At once Jesus realized that power had gone out from him. He turned around in the crowd and asked, “Who touched my clothes?”
|When she heard about Jesus, she came up behind him in the crowd and touched his cloak, because she thought, “If I just touch his clothes, I will be healed.” Immediately her bleeding stopped…|
As it happened, Jesus was in this crowd only because he was on his way to heal the feverish daughter of a synagogue ruler who pleaded that Jesus have mercy on his dying child. Mark likes to tell his stories about Jesus like sandwiches — one story sandwiched in the middle of another—kind of like Jesus was sandwiched in this crowd.
“You see the people crowding against you,” his disciples answered, “and yet you can ask, ‘Who touched me?’ ”
Yes, that’s exactly what Jesus could ask.

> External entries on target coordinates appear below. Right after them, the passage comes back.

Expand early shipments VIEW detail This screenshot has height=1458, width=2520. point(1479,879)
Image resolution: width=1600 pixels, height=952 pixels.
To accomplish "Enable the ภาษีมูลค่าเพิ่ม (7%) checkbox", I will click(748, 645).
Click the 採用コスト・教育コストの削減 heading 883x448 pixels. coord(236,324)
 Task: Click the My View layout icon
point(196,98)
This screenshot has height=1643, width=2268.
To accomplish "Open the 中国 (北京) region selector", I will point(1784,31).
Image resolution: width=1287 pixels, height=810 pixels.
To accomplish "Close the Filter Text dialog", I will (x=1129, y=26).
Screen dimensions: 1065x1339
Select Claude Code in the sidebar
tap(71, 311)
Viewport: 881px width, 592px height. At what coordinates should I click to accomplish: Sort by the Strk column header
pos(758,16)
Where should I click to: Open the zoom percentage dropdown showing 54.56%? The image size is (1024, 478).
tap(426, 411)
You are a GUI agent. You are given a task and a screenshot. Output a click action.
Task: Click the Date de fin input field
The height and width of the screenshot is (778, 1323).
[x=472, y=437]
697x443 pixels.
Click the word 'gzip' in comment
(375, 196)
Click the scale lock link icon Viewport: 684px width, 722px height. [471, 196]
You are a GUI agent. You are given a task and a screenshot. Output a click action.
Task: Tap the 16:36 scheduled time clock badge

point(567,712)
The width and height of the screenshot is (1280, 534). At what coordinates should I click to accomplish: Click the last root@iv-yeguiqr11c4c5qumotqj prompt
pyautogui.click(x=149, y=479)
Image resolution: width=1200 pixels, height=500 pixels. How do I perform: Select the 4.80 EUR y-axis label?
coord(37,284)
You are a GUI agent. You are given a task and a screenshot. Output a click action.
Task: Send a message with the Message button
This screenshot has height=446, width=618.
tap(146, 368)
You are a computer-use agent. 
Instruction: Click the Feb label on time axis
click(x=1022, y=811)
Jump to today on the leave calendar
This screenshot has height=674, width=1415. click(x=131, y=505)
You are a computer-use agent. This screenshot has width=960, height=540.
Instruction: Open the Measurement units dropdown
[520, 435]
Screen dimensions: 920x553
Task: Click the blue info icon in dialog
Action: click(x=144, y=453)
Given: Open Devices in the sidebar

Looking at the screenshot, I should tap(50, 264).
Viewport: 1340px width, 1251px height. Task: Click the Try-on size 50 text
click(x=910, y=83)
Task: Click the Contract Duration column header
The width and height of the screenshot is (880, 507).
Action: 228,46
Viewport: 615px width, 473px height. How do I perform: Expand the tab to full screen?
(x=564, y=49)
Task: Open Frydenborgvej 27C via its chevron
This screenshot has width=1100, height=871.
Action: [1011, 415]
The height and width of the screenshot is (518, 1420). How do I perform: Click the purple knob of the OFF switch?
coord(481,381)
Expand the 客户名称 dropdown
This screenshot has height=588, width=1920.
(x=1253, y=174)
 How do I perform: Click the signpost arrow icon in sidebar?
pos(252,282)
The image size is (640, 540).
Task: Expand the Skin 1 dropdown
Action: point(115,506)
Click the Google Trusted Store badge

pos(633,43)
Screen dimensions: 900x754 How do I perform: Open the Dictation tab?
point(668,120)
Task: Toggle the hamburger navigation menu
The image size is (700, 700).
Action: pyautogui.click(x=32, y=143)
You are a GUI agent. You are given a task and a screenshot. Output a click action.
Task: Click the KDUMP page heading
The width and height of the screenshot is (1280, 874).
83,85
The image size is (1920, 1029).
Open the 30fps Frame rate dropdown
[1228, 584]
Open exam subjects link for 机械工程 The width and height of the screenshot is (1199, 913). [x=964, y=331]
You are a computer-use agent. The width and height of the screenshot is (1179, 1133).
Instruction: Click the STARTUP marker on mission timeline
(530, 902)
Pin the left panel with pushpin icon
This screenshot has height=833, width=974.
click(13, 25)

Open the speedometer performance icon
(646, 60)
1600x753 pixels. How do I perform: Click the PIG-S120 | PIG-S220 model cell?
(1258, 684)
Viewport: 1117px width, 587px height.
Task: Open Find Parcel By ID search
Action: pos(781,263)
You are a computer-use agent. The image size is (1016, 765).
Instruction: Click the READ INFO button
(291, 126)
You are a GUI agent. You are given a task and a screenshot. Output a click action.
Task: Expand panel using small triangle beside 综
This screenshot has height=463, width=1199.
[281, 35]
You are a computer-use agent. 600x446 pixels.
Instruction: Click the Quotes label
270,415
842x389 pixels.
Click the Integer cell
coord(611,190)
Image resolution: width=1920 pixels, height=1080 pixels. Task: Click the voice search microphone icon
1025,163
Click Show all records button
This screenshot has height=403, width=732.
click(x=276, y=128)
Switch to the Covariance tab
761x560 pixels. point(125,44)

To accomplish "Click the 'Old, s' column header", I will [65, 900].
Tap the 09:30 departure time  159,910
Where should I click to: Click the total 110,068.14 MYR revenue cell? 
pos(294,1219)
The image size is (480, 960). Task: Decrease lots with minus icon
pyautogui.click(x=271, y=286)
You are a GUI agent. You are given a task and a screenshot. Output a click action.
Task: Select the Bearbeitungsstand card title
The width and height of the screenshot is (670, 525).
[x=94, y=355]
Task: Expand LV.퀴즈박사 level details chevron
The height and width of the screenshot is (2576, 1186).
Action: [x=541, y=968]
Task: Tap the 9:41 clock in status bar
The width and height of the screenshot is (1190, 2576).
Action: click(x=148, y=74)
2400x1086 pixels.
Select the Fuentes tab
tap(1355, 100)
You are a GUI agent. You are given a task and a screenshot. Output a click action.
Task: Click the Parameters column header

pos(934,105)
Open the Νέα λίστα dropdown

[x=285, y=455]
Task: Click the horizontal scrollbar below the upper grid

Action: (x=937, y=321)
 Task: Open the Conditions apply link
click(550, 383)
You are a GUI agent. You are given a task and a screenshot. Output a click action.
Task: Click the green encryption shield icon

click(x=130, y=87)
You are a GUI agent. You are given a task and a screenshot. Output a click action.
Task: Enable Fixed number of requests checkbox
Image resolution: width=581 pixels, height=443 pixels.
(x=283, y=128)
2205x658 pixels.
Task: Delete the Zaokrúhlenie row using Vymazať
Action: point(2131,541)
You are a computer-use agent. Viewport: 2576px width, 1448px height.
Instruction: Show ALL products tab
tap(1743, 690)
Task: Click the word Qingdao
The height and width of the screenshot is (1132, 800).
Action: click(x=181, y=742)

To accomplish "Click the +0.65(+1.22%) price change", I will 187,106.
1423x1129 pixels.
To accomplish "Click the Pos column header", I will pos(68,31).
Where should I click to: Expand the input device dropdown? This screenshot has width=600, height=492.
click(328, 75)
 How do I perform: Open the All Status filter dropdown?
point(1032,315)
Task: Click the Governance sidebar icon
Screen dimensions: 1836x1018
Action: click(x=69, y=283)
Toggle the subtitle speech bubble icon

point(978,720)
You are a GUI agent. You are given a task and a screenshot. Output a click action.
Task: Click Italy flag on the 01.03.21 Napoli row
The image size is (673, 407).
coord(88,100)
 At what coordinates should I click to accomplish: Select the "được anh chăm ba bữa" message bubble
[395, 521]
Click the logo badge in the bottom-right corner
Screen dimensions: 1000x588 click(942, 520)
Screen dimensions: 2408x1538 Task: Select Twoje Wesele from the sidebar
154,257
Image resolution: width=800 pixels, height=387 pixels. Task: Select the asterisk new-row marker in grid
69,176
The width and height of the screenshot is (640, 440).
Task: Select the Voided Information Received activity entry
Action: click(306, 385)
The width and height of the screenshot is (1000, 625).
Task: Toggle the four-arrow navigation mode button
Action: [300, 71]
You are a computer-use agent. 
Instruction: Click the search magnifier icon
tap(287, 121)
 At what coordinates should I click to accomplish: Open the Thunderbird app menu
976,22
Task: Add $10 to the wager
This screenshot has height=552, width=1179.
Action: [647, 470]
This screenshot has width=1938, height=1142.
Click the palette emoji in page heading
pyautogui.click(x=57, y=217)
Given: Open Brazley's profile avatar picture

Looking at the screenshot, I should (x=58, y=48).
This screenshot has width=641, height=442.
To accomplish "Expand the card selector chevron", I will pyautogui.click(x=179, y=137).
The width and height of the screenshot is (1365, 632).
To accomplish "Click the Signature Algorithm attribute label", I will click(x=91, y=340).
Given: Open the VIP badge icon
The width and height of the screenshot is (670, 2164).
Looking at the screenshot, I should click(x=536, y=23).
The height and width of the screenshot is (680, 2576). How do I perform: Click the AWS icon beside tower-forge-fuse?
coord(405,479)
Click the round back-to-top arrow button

He could ask because he’d felt something quite different from the normal collisions of shoulders and elbows and sandals and hips and thighs. He’d felt that “power had gone out from him” (verse 30). He’d sensed that someone had touched his clothes with a definite purpose in mind, a definite need, and that this person had done so believing that through this act God would give deliverance.
And indeed God had. Mark fills in the story for us, even though at the time the disciples were in the dark about what had happened. It seems that a woman had been suffering from debilitating menstrual hemorrhaging for 12 years.
This woman had spent everything on doctors to try to find a cure, and they had done nothing but make her problem worse. Now she was out of options, but that’s when she heard that Jesus was coming to town. She decided that if she could just touch his clothes, she would be healed. So she bored her way through the sweaty bodies, came up behind Jesus, and touched his cloak. Instantly, the bleeding stopped and her suffering was over.
The mustard from Mark’s sandwich of two stories begins to leak over onto both slices of bread at this point. Jairus, the synagogue ruler, was not afraid to walk right up to Jesus, fall at Jesus’ feet, and plead for the daughter he loved. But the sick woman was different. She was just as determined and just as believing as Jairus in Jesus’ power to save. But she was too afraid to approach this mysterious man of God head on. Unlike Jairus, she sneaked up behind Jesus, flicked a finger across the wrinkles of his robe and sunk back into the anonymity of the crowd.
But despite her fear, despite her low opinion of herself, maybe because of her status as a woman, but even more likely because of her status as unclean because of the purity laws about menstrual flow, Jesus noticed her. And he called her to him. And he called her daughter.
Meanwhile, Jairus’ daughter died, and the messengers of this news told Jairus not to bother Jesus any more about it — after all, it was too late. But Jesus ignored them. He went straight to Jairus’ house and despite the scorn and disbelief at his statement that the girl was not dead, but only sleeping, he took her by the hand and gave her back her life and Jairus back his daughter.
Jesus doesn’t care who you are. He doesn’t care if you’re timid and shy, young or old, a leader or an outcast. He knows you, loves you, cares about your needs and fears and crises, and is ready to help. He listens to your up-front, head-on pleas and he senses hopeful hearts at the back of the line and behind the door. Your personality, your temperament, your status, nor even (especially) your sinful history can erect a barrier he can’t bring down like the walls of Jericho.
What’s your need? What’s your crisis? What’s your fear? Take it to Jesus. Take it to him in whatever way works for you. He loves you. He’s on your side. And he’s waiting.